Jordan allegedly helped Iraq in war, got U.S. aid

November 30, 1992|By Los Angeles Times

WASHINGTON -- The government of Jordan provided militar rTC assistance and information from Israeli and Western intelligence agencies to Iraq after the invasion of Kuwait and during the Persian Gulf war, according to classified documents and interviews.

During this period, the Bush administration allowed some government defense supplies to be shipped to Jordan despite public assurances to Congress that such aid had stopped, according to the records.

Even after Jordan's King Hussein publicly declared his support for Iraq and the United States imposed a ban on all U.S. military trade with Jordan, commercial military shipments were still being cleared for delivery through the war's final days, the records indicate.

The allegations are contained in the classified annex to a report by the General Accounting Office, the investigative arm of Congress, on Jordan's compliance with United Nations sanctions against Iraq.

The report was conducted at the request of a House subcommittee and was issued Sept. 25. But several of its key findings have remained classified "secret" at the insistence of the administration. A copy of the secret portion was obtained recently by the Los Angeles Times.

The investigation suggests that the U.S. posture toward Jordan was more lenient than the administration publicly indicated during the gulf crisis. It also offers the prospect that Iraq may have derived some benefit from the continuing U.S.-Jordan relationship during the period.

Contacted for comment, a State Department official disputed some of the GAO's findings.

Calvin Mitchell, an official in the Middle East division, said that there was no proof Jordan sent arms to Iraq after the invasion of Kuwait.

He declined to discuss the allegations about intelligence sharing and other forms of Jordanian-Iraqi cooperation.

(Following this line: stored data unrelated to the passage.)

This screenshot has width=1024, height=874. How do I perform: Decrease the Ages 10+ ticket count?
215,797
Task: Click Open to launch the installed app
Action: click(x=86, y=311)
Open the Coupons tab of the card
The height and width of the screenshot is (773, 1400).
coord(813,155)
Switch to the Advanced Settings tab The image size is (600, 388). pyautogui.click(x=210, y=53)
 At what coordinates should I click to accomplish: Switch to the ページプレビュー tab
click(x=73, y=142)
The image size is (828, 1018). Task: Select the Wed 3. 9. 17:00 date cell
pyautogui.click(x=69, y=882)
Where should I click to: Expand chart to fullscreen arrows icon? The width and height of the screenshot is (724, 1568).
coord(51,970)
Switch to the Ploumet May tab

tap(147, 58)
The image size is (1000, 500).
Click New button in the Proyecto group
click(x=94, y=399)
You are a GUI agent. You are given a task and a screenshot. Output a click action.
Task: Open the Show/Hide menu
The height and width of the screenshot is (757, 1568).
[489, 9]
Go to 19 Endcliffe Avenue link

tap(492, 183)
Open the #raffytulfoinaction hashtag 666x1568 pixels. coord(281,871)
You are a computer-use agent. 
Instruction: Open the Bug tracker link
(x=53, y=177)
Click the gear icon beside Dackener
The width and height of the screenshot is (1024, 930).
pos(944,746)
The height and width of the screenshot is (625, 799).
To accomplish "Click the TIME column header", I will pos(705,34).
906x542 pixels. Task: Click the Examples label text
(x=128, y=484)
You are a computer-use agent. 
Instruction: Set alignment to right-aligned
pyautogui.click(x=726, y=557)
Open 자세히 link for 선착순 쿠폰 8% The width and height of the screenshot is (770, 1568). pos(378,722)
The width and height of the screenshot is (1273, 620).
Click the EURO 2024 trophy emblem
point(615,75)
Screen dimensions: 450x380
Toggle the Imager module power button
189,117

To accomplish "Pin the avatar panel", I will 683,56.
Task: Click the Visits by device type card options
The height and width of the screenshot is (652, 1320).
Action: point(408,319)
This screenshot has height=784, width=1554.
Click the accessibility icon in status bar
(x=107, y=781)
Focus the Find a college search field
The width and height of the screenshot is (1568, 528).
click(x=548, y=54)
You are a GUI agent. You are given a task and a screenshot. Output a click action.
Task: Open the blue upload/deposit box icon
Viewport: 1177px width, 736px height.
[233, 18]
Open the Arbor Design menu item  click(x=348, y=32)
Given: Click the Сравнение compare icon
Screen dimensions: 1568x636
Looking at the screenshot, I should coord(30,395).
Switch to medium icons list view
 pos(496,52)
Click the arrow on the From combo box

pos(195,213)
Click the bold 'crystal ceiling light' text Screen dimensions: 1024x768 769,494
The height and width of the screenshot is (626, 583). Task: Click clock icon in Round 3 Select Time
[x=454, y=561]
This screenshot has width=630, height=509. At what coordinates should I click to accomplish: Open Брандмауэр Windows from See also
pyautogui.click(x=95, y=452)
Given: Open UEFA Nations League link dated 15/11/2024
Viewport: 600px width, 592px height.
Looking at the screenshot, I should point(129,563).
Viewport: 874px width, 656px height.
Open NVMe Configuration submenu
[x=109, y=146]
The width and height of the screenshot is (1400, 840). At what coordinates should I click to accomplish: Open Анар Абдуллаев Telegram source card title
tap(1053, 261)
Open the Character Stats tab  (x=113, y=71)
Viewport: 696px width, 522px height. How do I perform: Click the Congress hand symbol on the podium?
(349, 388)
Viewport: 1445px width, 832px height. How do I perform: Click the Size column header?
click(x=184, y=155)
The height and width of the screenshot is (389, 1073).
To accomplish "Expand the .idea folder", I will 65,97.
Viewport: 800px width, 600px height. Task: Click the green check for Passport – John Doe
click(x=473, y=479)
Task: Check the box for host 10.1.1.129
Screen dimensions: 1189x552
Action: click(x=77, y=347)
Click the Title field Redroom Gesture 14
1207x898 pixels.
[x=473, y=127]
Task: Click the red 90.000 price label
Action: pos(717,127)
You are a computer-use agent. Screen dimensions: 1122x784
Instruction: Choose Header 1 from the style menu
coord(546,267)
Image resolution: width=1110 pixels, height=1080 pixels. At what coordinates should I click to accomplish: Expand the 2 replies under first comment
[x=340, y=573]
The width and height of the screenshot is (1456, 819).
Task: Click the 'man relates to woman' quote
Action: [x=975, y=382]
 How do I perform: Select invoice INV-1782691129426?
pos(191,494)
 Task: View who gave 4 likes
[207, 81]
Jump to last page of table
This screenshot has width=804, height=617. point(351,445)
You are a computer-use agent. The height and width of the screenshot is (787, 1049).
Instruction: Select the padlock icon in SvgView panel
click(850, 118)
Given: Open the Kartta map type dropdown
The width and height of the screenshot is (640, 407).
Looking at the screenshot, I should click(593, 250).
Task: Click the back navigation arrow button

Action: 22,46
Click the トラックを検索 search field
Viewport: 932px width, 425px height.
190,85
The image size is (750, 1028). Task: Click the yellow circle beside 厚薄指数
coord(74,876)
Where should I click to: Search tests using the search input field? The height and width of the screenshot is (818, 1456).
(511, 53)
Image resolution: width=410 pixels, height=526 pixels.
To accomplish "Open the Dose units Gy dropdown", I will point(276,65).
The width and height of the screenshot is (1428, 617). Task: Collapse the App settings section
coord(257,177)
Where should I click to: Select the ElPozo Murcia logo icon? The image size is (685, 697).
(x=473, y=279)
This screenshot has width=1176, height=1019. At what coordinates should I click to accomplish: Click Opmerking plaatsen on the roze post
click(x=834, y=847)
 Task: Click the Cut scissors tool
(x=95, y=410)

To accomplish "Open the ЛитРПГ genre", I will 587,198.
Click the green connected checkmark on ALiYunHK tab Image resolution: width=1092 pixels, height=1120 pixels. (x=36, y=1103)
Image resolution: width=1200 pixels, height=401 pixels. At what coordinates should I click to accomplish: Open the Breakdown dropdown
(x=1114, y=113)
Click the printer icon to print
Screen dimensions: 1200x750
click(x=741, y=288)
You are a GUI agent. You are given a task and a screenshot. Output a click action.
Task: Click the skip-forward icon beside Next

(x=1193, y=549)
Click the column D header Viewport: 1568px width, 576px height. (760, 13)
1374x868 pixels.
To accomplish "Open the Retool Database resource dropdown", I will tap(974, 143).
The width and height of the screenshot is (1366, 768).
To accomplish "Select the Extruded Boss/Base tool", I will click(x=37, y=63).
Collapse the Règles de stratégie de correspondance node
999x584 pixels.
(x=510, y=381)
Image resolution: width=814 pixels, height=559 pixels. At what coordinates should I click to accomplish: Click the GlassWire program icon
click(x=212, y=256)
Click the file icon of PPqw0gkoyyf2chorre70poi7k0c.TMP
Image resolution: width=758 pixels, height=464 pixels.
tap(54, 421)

Other officials acknowledged that the administration did not take the most stringent position on Jordan's dealings with Iraq. They said that some consideration was justified in recognition of Jordan's extremely delicate position in the region and in view of U.S. hopes of restoring a good relationship in the future.

A representative of the Jordanian government said that the report's allegations were unfounded. "I can categorically deny that we have had any military cooperation or sale of military equipment to Iraq since Aug. 2," said Marwan Muasher, director of the Jordan Information Bureau in Washington. "And we do not even get intelligence from Israel. We are in a state of war with Israel."

There have been previous reports that Jordan supplied some military equipment to Iraq during the war, including grenade launchers, grenades and mortars. But the new allegations, detailed in the classified annex to the GAO report, suggest much broader assistance.

"U.S. intelligence services verified four types of Jordanian and Iraqi military cooperation during the gulf crisis," the document says. "These activities included joint training exercises with Iraq, two cases of providing access to U.S. technology, one case of purchasing spare parts and one case dealing with the sharing of coalition and Israeli intelligence information."

The report did not disclose details of the U.S. technology provided to Iraq or describe the nature of the intelligence shared.

At the time Iraqi troops invaded Kuwait in August 1990, the United States was providing about $50 million a year in economic and military aid to King Hussein's government. Jordan was recognized as a key U.S. ally in the region.